(Set exercise) Rewrite the records below, replacing every occurrence of "checkbox" with "check box" and leaving all other text unchanged.

(The input)

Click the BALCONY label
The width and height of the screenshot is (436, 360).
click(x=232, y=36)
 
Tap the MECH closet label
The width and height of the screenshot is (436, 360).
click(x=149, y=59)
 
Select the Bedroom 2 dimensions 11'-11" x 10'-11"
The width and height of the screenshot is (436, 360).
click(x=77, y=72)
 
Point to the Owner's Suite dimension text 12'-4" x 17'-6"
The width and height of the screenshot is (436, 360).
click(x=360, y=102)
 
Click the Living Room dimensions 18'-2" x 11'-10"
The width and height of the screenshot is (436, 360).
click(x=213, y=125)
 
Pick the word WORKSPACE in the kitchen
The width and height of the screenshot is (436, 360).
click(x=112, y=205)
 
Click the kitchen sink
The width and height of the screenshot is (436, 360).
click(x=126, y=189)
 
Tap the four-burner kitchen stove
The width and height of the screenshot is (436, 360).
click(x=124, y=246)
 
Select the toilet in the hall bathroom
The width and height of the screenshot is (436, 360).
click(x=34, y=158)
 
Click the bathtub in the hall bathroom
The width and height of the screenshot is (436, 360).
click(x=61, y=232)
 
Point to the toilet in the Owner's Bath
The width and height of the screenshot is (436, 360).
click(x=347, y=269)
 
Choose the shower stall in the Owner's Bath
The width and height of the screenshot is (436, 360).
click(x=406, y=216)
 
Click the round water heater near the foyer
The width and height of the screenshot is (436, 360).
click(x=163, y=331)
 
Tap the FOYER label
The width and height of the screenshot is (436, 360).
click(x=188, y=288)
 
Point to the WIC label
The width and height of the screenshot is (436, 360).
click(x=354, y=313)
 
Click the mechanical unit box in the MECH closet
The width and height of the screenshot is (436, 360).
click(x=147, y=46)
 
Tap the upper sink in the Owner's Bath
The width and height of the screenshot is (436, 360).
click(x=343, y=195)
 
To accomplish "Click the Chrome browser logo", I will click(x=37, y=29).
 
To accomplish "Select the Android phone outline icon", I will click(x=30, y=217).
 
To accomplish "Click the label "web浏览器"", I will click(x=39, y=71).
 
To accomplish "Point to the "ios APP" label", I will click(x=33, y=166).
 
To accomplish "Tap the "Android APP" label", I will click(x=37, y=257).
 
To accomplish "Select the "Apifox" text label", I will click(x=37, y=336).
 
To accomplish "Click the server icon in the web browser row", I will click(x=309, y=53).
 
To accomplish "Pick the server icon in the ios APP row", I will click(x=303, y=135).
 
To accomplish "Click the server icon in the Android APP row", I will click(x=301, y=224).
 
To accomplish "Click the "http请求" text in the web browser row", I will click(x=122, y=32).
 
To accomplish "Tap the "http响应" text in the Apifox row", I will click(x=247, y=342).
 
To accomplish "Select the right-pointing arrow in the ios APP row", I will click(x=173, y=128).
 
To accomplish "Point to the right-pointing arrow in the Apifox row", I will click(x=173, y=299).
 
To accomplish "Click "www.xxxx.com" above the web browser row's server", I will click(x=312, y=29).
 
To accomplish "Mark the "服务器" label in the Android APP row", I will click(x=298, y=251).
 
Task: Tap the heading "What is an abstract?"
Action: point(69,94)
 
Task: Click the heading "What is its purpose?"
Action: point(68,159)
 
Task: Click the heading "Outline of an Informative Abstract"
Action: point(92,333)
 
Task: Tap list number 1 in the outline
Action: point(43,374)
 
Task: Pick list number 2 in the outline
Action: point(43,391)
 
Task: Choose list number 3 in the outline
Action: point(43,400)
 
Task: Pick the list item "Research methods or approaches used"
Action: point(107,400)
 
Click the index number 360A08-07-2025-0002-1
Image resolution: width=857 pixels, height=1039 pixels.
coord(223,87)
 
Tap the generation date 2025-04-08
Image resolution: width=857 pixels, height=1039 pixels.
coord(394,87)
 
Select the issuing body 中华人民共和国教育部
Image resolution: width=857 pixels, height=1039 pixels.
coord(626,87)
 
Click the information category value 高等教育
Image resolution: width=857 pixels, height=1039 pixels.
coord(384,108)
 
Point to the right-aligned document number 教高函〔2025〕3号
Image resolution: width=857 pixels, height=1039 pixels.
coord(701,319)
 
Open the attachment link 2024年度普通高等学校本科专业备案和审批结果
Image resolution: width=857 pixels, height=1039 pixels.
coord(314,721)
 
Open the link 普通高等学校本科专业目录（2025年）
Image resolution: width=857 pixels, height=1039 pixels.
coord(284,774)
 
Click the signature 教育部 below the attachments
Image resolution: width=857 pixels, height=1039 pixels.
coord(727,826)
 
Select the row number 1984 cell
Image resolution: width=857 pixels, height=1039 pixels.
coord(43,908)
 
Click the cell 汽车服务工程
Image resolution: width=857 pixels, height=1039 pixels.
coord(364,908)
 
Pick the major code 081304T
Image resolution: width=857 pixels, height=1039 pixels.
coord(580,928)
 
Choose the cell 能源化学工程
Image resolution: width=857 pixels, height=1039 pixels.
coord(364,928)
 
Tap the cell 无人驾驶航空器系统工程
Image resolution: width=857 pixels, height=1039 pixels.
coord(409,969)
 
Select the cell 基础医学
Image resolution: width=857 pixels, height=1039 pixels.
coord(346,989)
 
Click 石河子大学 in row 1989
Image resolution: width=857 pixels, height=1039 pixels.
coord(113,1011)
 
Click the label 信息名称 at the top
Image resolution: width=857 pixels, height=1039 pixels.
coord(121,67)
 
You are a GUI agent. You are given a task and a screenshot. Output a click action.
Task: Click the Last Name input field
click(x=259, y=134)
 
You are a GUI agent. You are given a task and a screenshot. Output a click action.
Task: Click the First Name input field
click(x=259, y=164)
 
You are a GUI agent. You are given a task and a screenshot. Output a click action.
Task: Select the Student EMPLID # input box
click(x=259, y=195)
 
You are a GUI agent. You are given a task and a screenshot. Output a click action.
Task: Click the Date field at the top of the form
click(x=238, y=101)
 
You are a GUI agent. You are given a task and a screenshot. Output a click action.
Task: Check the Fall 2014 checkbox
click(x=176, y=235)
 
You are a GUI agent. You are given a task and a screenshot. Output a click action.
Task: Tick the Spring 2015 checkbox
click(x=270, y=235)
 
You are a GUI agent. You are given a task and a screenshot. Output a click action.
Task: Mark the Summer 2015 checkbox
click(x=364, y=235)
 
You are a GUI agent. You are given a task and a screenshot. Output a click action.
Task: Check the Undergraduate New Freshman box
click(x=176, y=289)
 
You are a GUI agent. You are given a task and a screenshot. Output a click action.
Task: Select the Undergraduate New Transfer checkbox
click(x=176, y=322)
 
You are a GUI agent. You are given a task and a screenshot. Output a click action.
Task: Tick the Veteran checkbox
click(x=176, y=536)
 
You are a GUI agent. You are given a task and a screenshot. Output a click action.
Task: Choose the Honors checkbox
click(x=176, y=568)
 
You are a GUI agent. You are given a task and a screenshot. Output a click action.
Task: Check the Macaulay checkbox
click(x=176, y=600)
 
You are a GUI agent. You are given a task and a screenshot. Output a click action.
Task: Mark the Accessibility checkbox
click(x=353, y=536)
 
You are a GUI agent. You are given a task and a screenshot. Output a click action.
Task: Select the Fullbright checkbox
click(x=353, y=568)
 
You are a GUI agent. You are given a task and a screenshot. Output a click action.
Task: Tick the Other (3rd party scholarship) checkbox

(The answer)
Click the BALCONY label
The width and height of the screenshot is (436, 360).
click(x=232, y=36)
 
Tap the MECH closet label
The width and height of the screenshot is (436, 360).
click(x=149, y=59)
 
Select the Bedroom 2 dimensions 11'-11" x 10'-11"
The width and height of the screenshot is (436, 360).
click(x=77, y=72)
 
Point to the Owner's Suite dimension text 12'-4" x 17'-6"
The width and height of the screenshot is (436, 360).
click(x=360, y=102)
 
Click the Living Room dimensions 18'-2" x 11'-10"
The width and height of the screenshot is (436, 360).
click(x=213, y=125)
 
Pick the word WORKSPACE in the kitchen
The width and height of the screenshot is (436, 360).
click(x=112, y=205)
 
Click the kitchen sink
The width and height of the screenshot is (436, 360).
click(x=126, y=189)
 
Tap the four-burner kitchen stove
The width and height of the screenshot is (436, 360).
click(x=124, y=246)
 
Select the toilet in the hall bathroom
The width and height of the screenshot is (436, 360).
click(x=34, y=158)
 
Click the bathtub in the hall bathroom
The width and height of the screenshot is (436, 360).
click(x=61, y=232)
 
Point to the toilet in the Owner's Bath
The width and height of the screenshot is (436, 360).
click(x=347, y=269)
 
Choose the shower stall in the Owner's Bath
The width and height of the screenshot is (436, 360).
click(x=406, y=216)
 
Click the round water heater near the foyer
The width and height of the screenshot is (436, 360).
click(x=163, y=331)
 
Tap the FOYER label
The width and height of the screenshot is (436, 360).
click(x=188, y=288)
 
Point to the WIC label
The width and height of the screenshot is (436, 360).
click(x=354, y=313)
 
Click the mechanical unit box in the MECH closet
The width and height of the screenshot is (436, 360).
click(x=147, y=46)
 
Tap the upper sink in the Owner's Bath
The width and height of the screenshot is (436, 360).
click(x=343, y=195)
 
To accomplish "Click the Chrome browser logo", I will click(x=37, y=29).
 
To accomplish "Select the Android phone outline icon", I will click(x=30, y=217).
 
To accomplish "Click the label "web浏览器"", I will click(x=39, y=71).
 
To accomplish "Point to the "ios APP" label", I will click(x=33, y=166).
 
To accomplish "Tap the "Android APP" label", I will click(x=37, y=257).
 
To accomplish "Select the "Apifox" text label", I will click(x=37, y=336).
 
To accomplish "Click the server icon in the web browser row", I will click(x=309, y=53).
 
To accomplish "Pick the server icon in the ios APP row", I will click(x=303, y=135).
 
To accomplish "Click the server icon in the Android APP row", I will click(x=301, y=224).
 
To accomplish "Click the "http请求" text in the web browser row", I will click(x=122, y=32).
 
To accomplish "Tap the "http响应" text in the Apifox row", I will click(x=247, y=342).
 
To accomplish "Select the right-pointing arrow in the ios APP row", I will click(x=173, y=128).
 
To accomplish "Point to the right-pointing arrow in the Apifox row", I will click(x=173, y=299).
 
To accomplish "Click "www.xxxx.com" above the web browser row's server", I will click(x=312, y=29).
 
To accomplish "Mark the "服务器" label in the Android APP row", I will click(x=298, y=251).
 
Task: Tap the heading "What is an abstract?"
Action: point(69,94)
 
Task: Click the heading "What is its purpose?"
Action: point(68,159)
 
Task: Click the heading "Outline of an Informative Abstract"
Action: point(92,333)
 
Task: Tap list number 1 in the outline
Action: point(43,374)
 
Task: Pick list number 2 in the outline
Action: point(43,391)
 
Task: Choose list number 3 in the outline
Action: point(43,400)
 
Task: Pick the list item "Research methods or approaches used"
Action: point(107,400)
 
Click the index number 360A08-07-2025-0002-1
Image resolution: width=857 pixels, height=1039 pixels.
coord(223,87)
 
Tap the generation date 2025-04-08
Image resolution: width=857 pixels, height=1039 pixels.
coord(394,87)
 
Select the issuing body 中华人民共和国教育部
Image resolution: width=857 pixels, height=1039 pixels.
coord(626,87)
 
Click the information category value 高等教育
Image resolution: width=857 pixels, height=1039 pixels.
coord(384,108)
 
Point to the right-aligned document number 教高函〔2025〕3号
Image resolution: width=857 pixels, height=1039 pixels.
coord(701,319)
 
Open the attachment link 2024年度普通高等学校本科专业备案和审批结果
Image resolution: width=857 pixels, height=1039 pixels.
coord(314,721)
 
Open the link 普通高等学校本科专业目录（2025年）
Image resolution: width=857 pixels, height=1039 pixels.
coord(284,774)
 
Click the signature 教育部 below the attachments
Image resolution: width=857 pixels, height=1039 pixels.
coord(727,826)
 
Select the row number 1984 cell
Image resolution: width=857 pixels, height=1039 pixels.
coord(43,908)
 
Click the cell 汽车服务工程
Image resolution: width=857 pixels, height=1039 pixels.
coord(364,908)
 
Pick the major code 081304T
Image resolution: width=857 pixels, height=1039 pixels.
coord(580,928)
 
Choose the cell 能源化学工程
Image resolution: width=857 pixels, height=1039 pixels.
coord(364,928)
 
Tap the cell 无人驾驶航空器系统工程
Image resolution: width=857 pixels, height=1039 pixels.
coord(409,969)
 
Select the cell 基础医学
Image resolution: width=857 pixels, height=1039 pixels.
coord(346,989)
 
Click 石河子大学 in row 1989
Image resolution: width=857 pixels, height=1039 pixels.
coord(113,1011)
 
Click the label 信息名称 at the top
Image resolution: width=857 pixels, height=1039 pixels.
coord(121,67)
 
You are a GUI agent. You are given a task and a screenshot. Output a click action.
Task: Click the Last Name input field
click(x=259, y=134)
 
You are a GUI agent. You are given a task and a screenshot. Output a click action.
Task: Click the First Name input field
click(x=259, y=164)
 
You are a GUI agent. You are given a task and a screenshot. Output a click action.
Task: Select the Student EMPLID # input box
click(x=259, y=195)
 
You are a GUI agent. You are given a task and a screenshot. Output a click action.
Task: Click the Date field at the top of the form
click(x=238, y=101)
 
You are a GUI agent. You are given a task and a screenshot. Output a click action.
Task: Check the Fall 2014 check box
click(x=176, y=235)
 
You are a GUI agent. You are given a task and a screenshot. Output a click action.
Task: Tick the Spring 2015 check box
click(x=270, y=235)
 
You are a GUI agent. You are given a task and a screenshot. Output a click action.
Task: Mark the Summer 2015 check box
click(x=364, y=235)
 
You are a GUI agent. You are given a task and a screenshot. Output a click action.
Task: Check the Undergraduate New Freshman box
click(x=176, y=289)
 
You are a GUI agent. You are given a task and a screenshot. Output a click action.
Task: Select the Undergraduate New Transfer check box
click(x=176, y=322)
 
You are a GUI agent. You are given a task and a screenshot. Output a click action.
Task: Tick the Veteran check box
click(x=176, y=536)
 
You are a GUI agent. You are given a task and a screenshot. Output a click action.
Task: Choose the Honors check box
click(x=176, y=568)
 
You are a GUI agent. You are given a task and a screenshot. Output a click action.
Task: Check the Macaulay check box
click(x=176, y=600)
 
You are a GUI agent. You are given a task and a screenshot. Output a click action.
Task: Mark the Accessibility check box
click(x=353, y=536)
 
You are a GUI agent. You are given a task and a screenshot. Output a click action.
Task: Select the Fullbright check box
click(x=353, y=568)
 
You are a GUI agent. You are given a task and a screenshot. Output a click action.
Task: Tick the Other (3rd party scholarship) check box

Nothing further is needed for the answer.